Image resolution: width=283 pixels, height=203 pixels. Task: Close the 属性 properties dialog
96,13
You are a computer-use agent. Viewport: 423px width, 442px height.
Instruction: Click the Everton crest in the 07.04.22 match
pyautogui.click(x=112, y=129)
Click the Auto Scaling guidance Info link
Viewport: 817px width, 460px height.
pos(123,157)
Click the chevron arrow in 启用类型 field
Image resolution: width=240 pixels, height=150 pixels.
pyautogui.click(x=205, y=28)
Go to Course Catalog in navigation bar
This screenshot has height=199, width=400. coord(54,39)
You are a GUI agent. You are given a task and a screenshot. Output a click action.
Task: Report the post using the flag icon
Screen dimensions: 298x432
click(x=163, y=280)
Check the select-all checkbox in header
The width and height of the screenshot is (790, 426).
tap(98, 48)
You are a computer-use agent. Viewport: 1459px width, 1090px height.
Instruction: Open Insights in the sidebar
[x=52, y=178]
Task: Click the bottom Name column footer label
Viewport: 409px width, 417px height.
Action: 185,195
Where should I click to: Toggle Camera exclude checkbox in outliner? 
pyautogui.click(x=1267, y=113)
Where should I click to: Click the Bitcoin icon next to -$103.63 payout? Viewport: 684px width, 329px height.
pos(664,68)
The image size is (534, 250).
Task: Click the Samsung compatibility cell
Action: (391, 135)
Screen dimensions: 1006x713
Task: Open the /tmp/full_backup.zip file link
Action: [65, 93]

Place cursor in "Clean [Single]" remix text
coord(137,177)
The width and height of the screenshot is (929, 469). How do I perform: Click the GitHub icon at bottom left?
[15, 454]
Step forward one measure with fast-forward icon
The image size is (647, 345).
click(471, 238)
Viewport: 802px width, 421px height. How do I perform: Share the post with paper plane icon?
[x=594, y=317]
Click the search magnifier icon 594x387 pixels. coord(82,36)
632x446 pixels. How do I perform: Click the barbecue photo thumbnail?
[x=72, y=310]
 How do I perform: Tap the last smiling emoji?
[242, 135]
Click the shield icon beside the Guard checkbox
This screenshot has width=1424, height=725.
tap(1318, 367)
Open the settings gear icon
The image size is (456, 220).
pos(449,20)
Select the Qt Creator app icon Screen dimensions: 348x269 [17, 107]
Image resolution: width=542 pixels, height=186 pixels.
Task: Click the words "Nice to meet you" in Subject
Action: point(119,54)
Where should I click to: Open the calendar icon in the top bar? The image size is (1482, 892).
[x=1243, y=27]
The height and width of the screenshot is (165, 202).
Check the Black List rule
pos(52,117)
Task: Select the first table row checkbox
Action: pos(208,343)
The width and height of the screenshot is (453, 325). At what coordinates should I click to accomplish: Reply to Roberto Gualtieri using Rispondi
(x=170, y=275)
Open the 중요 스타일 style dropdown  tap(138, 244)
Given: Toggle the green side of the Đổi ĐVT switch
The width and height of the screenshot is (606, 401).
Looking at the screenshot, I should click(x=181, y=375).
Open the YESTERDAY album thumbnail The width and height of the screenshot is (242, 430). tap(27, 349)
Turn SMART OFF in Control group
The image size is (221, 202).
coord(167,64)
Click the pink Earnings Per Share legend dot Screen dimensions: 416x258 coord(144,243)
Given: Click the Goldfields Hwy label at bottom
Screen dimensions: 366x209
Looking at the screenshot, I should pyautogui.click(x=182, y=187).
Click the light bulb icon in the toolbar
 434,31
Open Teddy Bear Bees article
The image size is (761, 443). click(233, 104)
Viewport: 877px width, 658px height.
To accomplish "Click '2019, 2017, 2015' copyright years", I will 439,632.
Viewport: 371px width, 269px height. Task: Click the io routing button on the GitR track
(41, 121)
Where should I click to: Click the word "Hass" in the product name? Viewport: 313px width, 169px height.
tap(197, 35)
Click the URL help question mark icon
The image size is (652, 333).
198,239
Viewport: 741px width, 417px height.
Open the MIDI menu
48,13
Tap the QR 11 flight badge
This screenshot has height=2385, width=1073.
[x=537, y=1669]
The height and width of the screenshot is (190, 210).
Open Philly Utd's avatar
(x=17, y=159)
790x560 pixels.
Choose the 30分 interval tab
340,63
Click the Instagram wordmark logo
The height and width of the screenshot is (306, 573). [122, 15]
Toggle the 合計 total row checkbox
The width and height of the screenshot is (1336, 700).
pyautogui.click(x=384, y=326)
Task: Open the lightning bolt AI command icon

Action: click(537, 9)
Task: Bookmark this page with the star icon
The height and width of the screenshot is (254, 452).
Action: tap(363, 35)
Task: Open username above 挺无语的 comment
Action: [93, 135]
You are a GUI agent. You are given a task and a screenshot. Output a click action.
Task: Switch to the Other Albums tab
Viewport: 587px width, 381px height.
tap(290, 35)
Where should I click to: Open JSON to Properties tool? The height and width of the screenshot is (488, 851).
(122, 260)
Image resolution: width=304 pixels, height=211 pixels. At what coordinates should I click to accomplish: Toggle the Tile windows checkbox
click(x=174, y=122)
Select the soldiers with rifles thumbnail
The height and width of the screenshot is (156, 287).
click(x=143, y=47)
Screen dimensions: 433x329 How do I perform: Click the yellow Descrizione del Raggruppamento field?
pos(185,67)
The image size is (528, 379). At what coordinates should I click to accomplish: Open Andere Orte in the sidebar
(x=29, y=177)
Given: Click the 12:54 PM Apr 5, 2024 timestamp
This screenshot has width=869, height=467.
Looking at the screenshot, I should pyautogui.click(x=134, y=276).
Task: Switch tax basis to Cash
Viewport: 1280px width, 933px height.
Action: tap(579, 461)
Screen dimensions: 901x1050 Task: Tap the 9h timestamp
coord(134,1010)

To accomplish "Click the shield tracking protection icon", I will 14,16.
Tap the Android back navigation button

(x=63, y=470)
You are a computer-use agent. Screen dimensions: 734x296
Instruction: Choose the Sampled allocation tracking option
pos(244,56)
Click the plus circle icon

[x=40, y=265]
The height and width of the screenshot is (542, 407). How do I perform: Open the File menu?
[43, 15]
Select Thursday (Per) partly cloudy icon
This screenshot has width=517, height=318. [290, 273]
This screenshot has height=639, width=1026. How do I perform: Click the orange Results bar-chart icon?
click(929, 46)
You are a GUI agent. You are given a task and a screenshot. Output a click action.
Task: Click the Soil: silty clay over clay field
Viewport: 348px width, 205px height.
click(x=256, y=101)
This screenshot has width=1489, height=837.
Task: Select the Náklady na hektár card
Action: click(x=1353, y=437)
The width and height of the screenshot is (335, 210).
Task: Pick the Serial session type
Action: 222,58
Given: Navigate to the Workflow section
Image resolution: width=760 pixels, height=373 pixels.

+++

** THE REQUEST **
Format every line of the records above as a JSON list of strings, one string per line, leaving out blank lines.

** RESPONSE TO THIS TASK **
[
  "Image resolution: width=283 pixels, height=203 pixels. Task: Close the 属性 properties dialog",
  "96,13",
  "You are a computer-use agent. Viewport: 423px width, 442px height.",
  "Instruction: Click the Everton crest in the 07.04.22 match",
  "pyautogui.click(x=112, y=129)",
  "Click the Auto Scaling guidance Info link",
  "Viewport: 817px width, 460px height.",
  "pos(123,157)",
  "Click the chevron arrow in 启用类型 field",
  "Image resolution: width=240 pixels, height=150 pixels.",
  "pyautogui.click(x=205, y=28)",
  "Go to Course Catalog in navigation bar",
  "This screenshot has height=199, width=400. coord(54,39)",
  "You are a GUI agent. You are given a task and a screenshot. Output a click action.",
  "Task: Report the post using the flag icon",
  "Screen dimensions: 298x432",
  "click(x=163, y=280)",
  "Check the select-all checkbox in header",
  "The width and height of the screenshot is (790, 426).",
  "tap(98, 48)",
  "You are a computer-use agent. Viewport: 1459px width, 1090px height.",
  "Instruction: Open Insights in the sidebar",
  "[x=52, y=178]",
  "Task: Click the bottom Name column footer label",
  "Viewport: 409px width, 417px height.",
  "Action: 185,195",
  "Where should I click to: Toggle Camera exclude checkbox in outliner? ",
  "pyautogui.click(x=1267, y=113)",
  "Where should I click to: Click the Bitcoin icon next to -$103.63 payout? Viewport: 684px width, 329px height.",
  "pos(664,68)",
  "The image size is (534, 250).",
  "Task: Click the Samsung compatibility cell",
  "Action: (391, 135)",
  "Screen dimensions: 1006x713",
  "Task: Open the /tmp/full_backup.zip file link",
  "Action: [65, 93]",
  "Place cursor in \"Clean [Single]\" remix text",
  "coord(137,177)",
  "The width and height of the screenshot is (929, 469). How do I perform: Click the GitHub icon at bottom left?",
  "[15, 454]",
  "Step forward one measure with fast-forward icon",
  "The image size is (647, 345).",
  "click(471, 238)",
  "Viewport: 802px width, 421px height. How do I perform: Share the post with paper plane icon?",
  "[x=594, y=317]",
  "Click the search magnifier icon 594x387 pixels. coord(82,36)",
  "632x446 pixels. How do I perform: Click the barbecue photo thumbnail?",
  "[x=72, y=310]",
  " How do I perform: Tap the last smiling emoji?",
  "[242, 135]",
  "Click the shield icon beside the Guard checkbox",
  "This screenshot has width=1424, height=725.",
  "tap(1318, 367)",
  "Open the settings gear icon",
  "The image size is (456, 220).",
  "pos(449,20)",
  "Select the Qt Creator app icon Screen dimensions: 348x269 [17, 107]",
  "Image resolution: width=542 pixels, height=186 pixels.",
  "Task: Click the words \"Nice to meet you\" in Subject",
  "Action: point(119,54)",
  "Where should I click to: Open the calendar icon in the top bar? The image size is (1482, 892).",
  "[x=1243, y=27]",
  "The height and width of the screenshot is (165, 202).",
  "Check the Black List rule",
  "pos(52,117)",
  "Task: Select the first table row checkbox",
  "Action: pos(208,343)",
  "The width and height of the screenshot is (453, 325). At what coordinates should I click to accomplish: Reply to Roberto Gualtieri using Rispondi",
  "(x=170, y=275)",
  "Open the 중요 스타일 style dropdown  tap(138, 244)",
  "Given: Toggle the green side of the Đổi ĐVT switch",
  "The width and height of the screenshot is (606, 401).",
  "Looking at the screenshot, I should click(x=181, y=375).",
  "Open the YESTERDAY album thumbnail The width and height of the screenshot is (242, 430). tap(27, 349)",
  "Turn SMART OFF in Control group",
  "The image size is (221, 202).",
  "coord(167,64)",
  "Click the pink Earnings Per Share legend dot Screen dimensions: 416x258 coord(144,243)",
  "Given: Click the Goldfields Hwy label at bottom",
  "Screen dimensions: 366x209",
  "Looking at the screenshot, I should pyautogui.click(x=182, y=187).",
  "Click the light bulb icon in the toolbar",
  " 434,31",
  "Open Teddy Bear Bees article",
  "The image size is (761, 443). click(233, 104)",
  "Viewport: 877px width, 658px height.",
  "To accomplish \"Click '2019, 2017, 2015' copyright years\", I will 439,632.",
  "Viewport: 371px width, 269px height. Task: Click the io routing button on the GitR track",
  "(41, 121)",
  "Where should I click to: Click the word \"Hass\" in the product name? Viewport: 313px width, 169px height.",
  "tap(197, 35)",
  "Click the URL help question mark icon",
  "The image size is (652, 333).",
  "198,239",
  "Viewport: 741px width, 417px height.",
  "Open the MIDI menu",
  "48,13",
  "Tap the QR 11 flight badge",
  "This screenshot has height=2385, width=1073.",
  "[x=537, y=1669]",
  "The height and width of the screenshot is (190, 210).",
  "Open Philly Utd's avatar",
  "(x=17, y=159)",
  "790x560 pixels.",
  "Choose the 30分 interval tab",
  "340,63",
  "Click the Instagram wordmark logo",
  "The height and width of the screenshot is (306, 573). [122, 15]",
  "Toggle the 合計 total row checkbox",
  "The width and height of the screenshot is (1336, 700).",
  "pyautogui.click(x=384, y=326)",
  "Task: Open the lightning bolt AI command icon",
  "Action: click(537, 9)",
  "Task: Bookmark this page with the star icon",
  "The height and width of the screenshot is (254, 452).",
  "Action: tap(363, 35)",
  "Task: Open username above 挺无语的 comment",
  "Action: [93, 135]",
  "You are a GUI agent. You are given a task and a screenshot. Output a click action.",
  "Task: Switch to the Other Albums tab",
  "Viewport: 587px width, 381px height.",
  "tap(290, 35)",
  "Where should I click to: Open JSON to Properties tool? The height and width of the screenshot is (488, 851).",
  "(122, 260)",
  "Image resolution: width=304 pixels, height=211 pixels. At what coordinates should I click to accomplish: Toggle the Tile windows checkbox",
  "click(x=174, y=122)",
  "Select the soldiers with rifles thumbnail",
  "The height and width of the screenshot is (156, 287).",
  "click(x=143, y=47)",
  "Screen dimensions: 433x329 How do I perform: Click the yellow Descrizione del Raggruppamento field?",
  "pos(185,67)",
  "The image size is (528, 379). At what coordinates should I click to accomplish: Open Andere Orte in the sidebar",
  "(x=29, y=177)",
  "Given: Click the 12:54 PM Apr 5, 2024 timestamp",
  "This screenshot has width=869, height=467.",
  "Looking at the screenshot, I should pyautogui.click(x=134, y=276).",
  "Task: Switch tax basis to Cash",
  "Viewport: 1280px width, 933px height.",
  "Action: tap(579, 461)",
  "Screen dimensions: 901x1050 Task: Tap the 9h timestamp",
  "coord(134,1010)",
  "To accomplish \"Click the shield tracking protection icon\", I will 14,16.",
  "Tap the Android back navigation button",
  "(x=63, y=470)",
  "You are a computer-use agent. Screen dimensions: 734x296",
  "Instruction: Choose the Sampled allocation tracking option",
  "pos(244,56)",
  "Click the plus circle icon",
  "[x=40, y=265]",
  "The height and width of the screenshot is (542, 407). How do I perform: Open the File menu?",
  "[43, 15]",
  "Select Thursday (Per) partly cloudy icon",
  "This screenshot has width=517, height=318. [290, 273]",
  "This screenshot has height=639, width=1026. How do I perform: Click the orange Results bar-chart icon?",
  "click(929, 46)",
  "You are a GUI agent. You are given a task and a screenshot. Output a click action.",
  "Task: Click the Soil: silty clay over clay field",
  "Viewport: 348px width, 205px height.",
  "click(x=256, y=101)",
  "This screenshot has width=1489, height=837.",
  "Task: Select the Náklady na hektár card",
  "Action: click(x=1353, y=437)",
  "The width and height of the screenshot is (335, 210).",
  "Task: Pick the Serial session type",
  "Action: 222,58",
  "Given: Navigate to the Workflow section",
  "Image resolution: width=760 pixels, height=373 pixels."
]